§ Entries
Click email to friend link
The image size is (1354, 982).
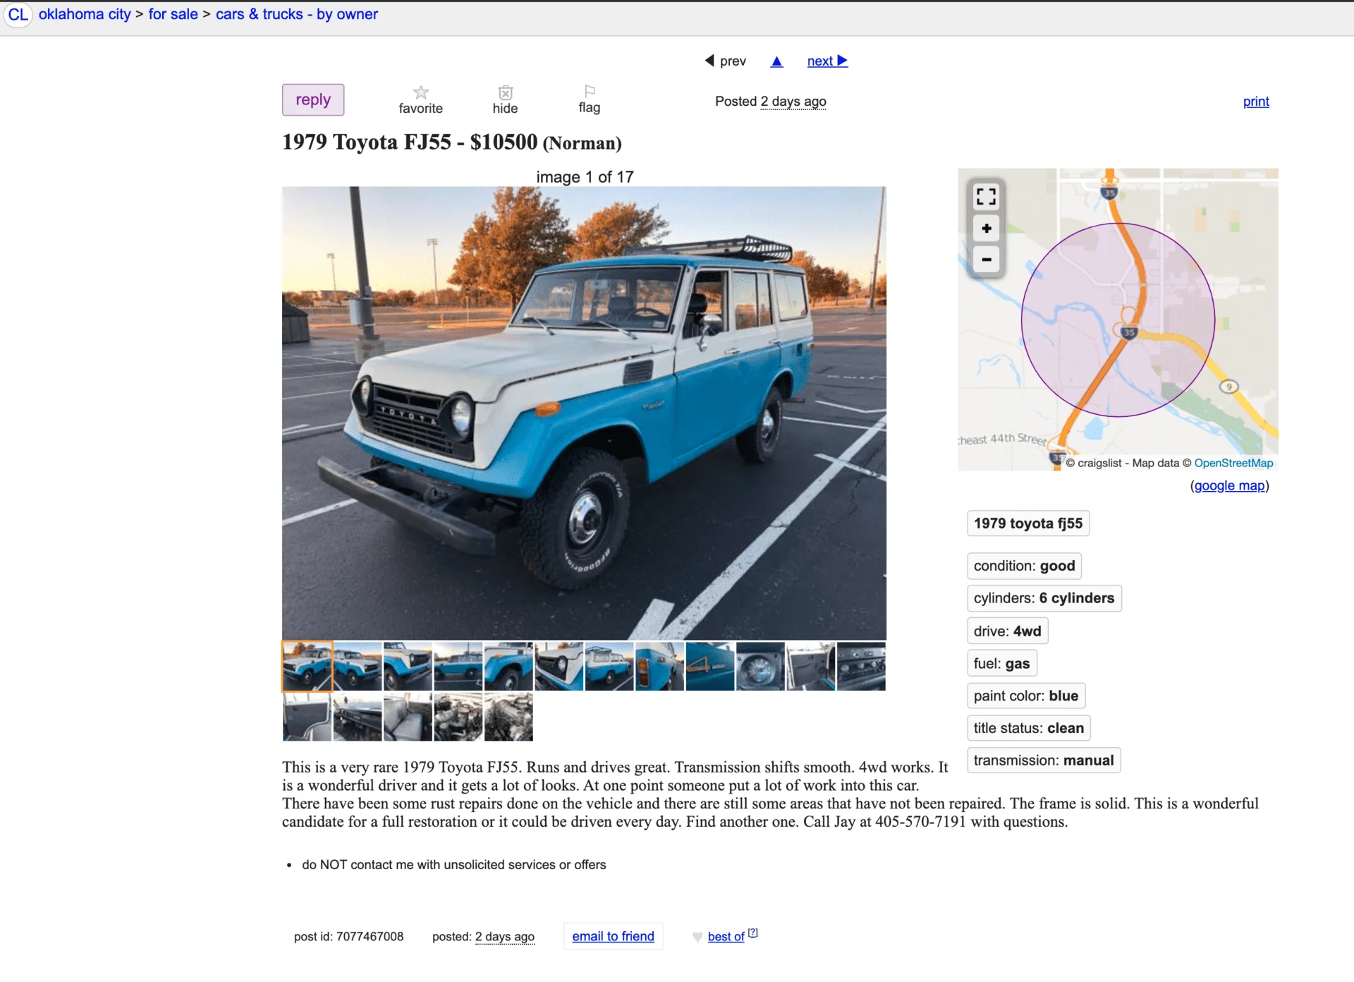point(613,936)
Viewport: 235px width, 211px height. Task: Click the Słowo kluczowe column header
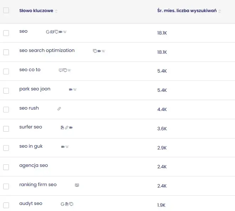click(x=36, y=11)
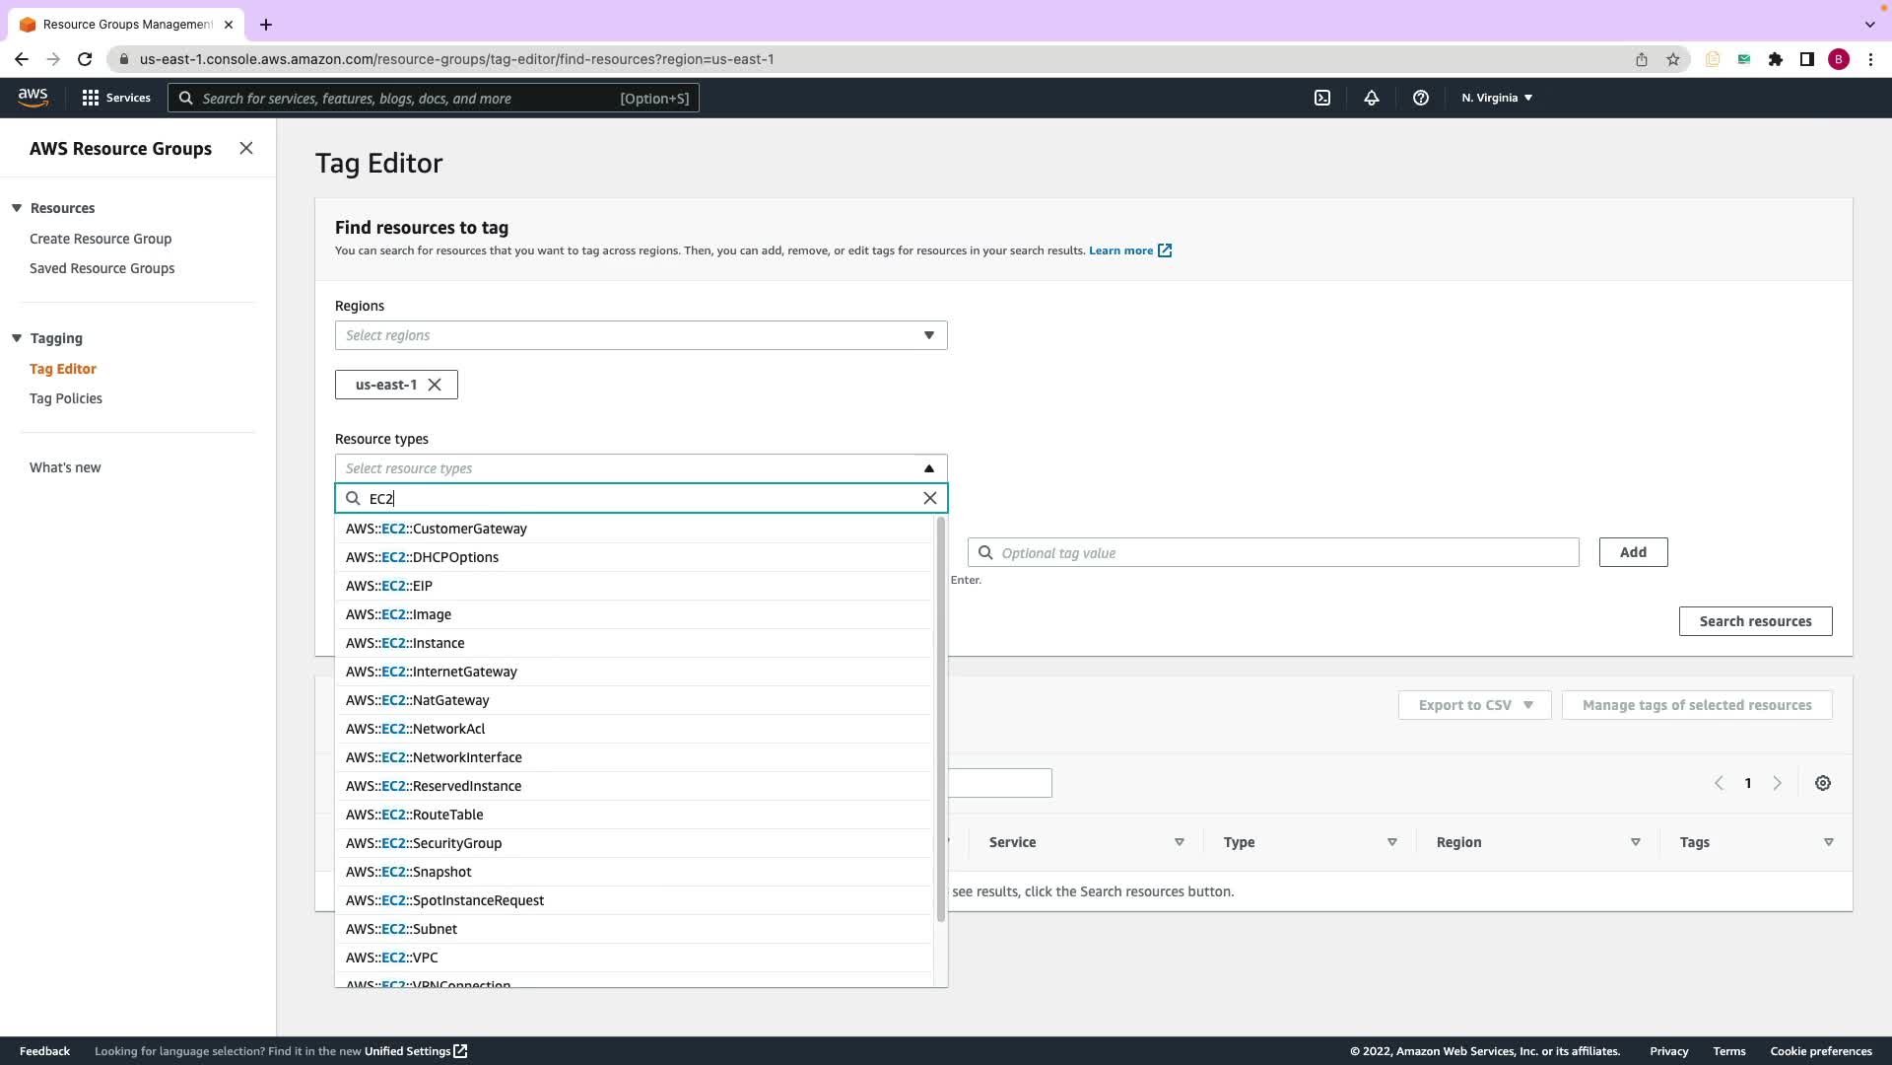Open AWS CloudShell icon in header
The width and height of the screenshot is (1892, 1065).
[1322, 98]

§ Task details
Reproduce the lines above word for word, omitting the pictures.

§ Written solution
Click email to friend link
The image size is (1354, 982).
point(613,936)
Viewport: 235px width, 211px height. Task: Click the Słowo kluczowe column header
click(x=36, y=11)
Open AWS CloudShell icon in header
The width and height of the screenshot is (1892, 1065).
[1322, 98]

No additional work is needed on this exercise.